Writing a Coaching Plan takes about as long as writing a good blog post. Let me walk you through it.
Create your plan
Get started at https://lift.do/plans/new.
Decide on your end goal.
What end result will someone get after taking your plan? Choose this goal now.
When people search for plans on Lift or in a search engine, they’re usually looking up words that have to do with the end result. Mention the end result it in your Plan Name and Plan Description to make sure that people looking for a plan like yours find it.
Pick a plan format.
There are many ways to write a plan, so let me share some popular formats that you can use as a template. Click on the plan icon to view that plan’s full instructions.
- Simple: Sometimes people just need a quick instruction on how do to something. Plans like 10k squats use one-line instructions to get participants moving.
- Progressing Difficulty: In this kind of plan, each workout is harder than the one before. This is common for fitness plans. It’s also common when you’re building a skill that requires understanding of basic principles (like coding, cooking, financial literacy), like the Stop Saying Um plan.
- Prompt-based: Some goals are best reached when you practice the same skill regularly. Giving prompts — like what to write, photograph, cook, or play— can make the process more fun and expand the participant’s skill set. This type of coaching also helps people who are stuck in a rut or don’t know how to start doing something like writing in a journal.
Quick tips about the plan creation page
- Edit your plan anytime at http://lift.do/plans/admin.
- You can reorder your steps after you write them.
- Add links in the Plan Description & Instruction Descriptions as long as they include “http://” (i.e. http://lift.do instead of lift.do)
How do I choose a cover image?
Use your own photo or find one licensed under Creative Commons here: http://search.creativecommons.org/ (if so, remember to add an attribution in your Plan Description).
Check your plan’s public link after you save your photo to make sure you’re happy with it!
How many steps should a plan have?
We suggest at least 10 days and no more than 30 days. This is our guess based on research around building habits and how long people like to stick to habits on Lift.
How much time should a step take?
There’s no right answer, but when writing a plan remember that the same principles of behavior change still hold: take small steps, incrementally increase difficulty, repeat the behavior often enough to make it a habit. Here are key things to keep in mind:
- Ask the user to do only thing in each step: Smile once, run 4 miles, do 50 squats, free-write for 5 minutes.
- The step should be done only once that day (e.g. drink 32 oz of water instead of drink a cup of water every hour).

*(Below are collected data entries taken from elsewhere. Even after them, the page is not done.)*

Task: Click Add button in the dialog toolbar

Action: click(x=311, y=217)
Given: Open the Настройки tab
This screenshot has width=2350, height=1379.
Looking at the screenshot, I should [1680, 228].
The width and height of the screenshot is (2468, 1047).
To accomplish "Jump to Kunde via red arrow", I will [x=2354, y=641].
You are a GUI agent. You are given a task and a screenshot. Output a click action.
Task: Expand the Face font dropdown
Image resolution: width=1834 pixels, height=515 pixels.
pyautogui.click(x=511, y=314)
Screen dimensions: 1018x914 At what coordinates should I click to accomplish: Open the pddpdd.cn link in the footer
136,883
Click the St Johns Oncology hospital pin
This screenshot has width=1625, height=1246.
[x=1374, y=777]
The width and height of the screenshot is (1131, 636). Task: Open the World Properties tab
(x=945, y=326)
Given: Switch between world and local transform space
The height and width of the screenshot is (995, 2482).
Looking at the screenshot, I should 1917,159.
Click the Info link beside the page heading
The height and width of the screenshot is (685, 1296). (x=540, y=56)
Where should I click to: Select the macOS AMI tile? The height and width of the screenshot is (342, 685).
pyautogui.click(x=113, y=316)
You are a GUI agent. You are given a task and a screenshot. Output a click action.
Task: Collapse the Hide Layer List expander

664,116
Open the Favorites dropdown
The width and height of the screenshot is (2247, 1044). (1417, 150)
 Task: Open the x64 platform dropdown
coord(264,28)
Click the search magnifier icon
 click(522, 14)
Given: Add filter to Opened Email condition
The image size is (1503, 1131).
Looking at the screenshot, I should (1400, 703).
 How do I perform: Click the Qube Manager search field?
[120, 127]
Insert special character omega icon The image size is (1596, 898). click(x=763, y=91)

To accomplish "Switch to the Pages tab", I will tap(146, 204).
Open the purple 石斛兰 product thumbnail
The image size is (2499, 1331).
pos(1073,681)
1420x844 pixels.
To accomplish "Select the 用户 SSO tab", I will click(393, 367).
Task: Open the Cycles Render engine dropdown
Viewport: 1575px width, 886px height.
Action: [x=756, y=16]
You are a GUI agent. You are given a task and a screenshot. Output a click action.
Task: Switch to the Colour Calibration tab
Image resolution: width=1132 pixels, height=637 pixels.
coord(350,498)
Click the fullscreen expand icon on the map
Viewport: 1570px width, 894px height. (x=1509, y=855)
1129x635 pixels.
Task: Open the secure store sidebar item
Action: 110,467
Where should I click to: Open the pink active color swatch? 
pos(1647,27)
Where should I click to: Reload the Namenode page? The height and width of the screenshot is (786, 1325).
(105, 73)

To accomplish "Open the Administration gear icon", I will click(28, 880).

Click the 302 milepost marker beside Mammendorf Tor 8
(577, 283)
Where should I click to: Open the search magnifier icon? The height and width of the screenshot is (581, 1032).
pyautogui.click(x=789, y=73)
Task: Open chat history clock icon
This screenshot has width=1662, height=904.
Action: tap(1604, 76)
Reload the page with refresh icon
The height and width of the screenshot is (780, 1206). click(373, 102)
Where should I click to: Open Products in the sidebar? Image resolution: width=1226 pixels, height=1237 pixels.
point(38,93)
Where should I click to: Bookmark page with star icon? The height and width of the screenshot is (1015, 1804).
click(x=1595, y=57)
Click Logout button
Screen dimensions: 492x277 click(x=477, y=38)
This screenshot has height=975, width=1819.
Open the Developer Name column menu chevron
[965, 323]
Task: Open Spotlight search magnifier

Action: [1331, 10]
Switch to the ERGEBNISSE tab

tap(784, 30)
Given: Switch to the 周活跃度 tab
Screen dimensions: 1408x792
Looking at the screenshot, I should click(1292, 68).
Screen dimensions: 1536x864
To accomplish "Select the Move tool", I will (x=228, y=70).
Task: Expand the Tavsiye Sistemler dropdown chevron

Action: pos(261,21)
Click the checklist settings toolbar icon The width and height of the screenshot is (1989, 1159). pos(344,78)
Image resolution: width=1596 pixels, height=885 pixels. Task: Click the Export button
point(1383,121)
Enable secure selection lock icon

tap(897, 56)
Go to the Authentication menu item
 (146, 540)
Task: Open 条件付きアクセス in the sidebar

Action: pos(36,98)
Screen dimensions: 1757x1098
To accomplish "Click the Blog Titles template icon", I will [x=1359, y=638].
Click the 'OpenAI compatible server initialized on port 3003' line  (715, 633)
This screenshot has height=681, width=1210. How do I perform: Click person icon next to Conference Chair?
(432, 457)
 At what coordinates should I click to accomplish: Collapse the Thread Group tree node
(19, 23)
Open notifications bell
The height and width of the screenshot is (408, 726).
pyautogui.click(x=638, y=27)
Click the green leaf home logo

- Make the instruction short. Add details in the Instruction Description.
Should I include rest days?
Sure! We’re thinking of adding features like Skip, Repeat and Pause so people can set their own pace.If rest is important to your plan (e.g. running), feel free to add it as a step. Seriously, the person taking your plan will appreciate the break!
In the current app, you can take a rest day by not checking in (today’s step will show up again tomorrow).
Can I include my own photos/audio/video/cat memes?
We don’t support those yet but we want to support more formats in the future. Link to outside sources for now.
How do I make a Coaching Profile?
Go to http://lift.do/settings or Settings in the iPhone app to upload your photo and add a short bio to your profile. It’ll show up on the plan page.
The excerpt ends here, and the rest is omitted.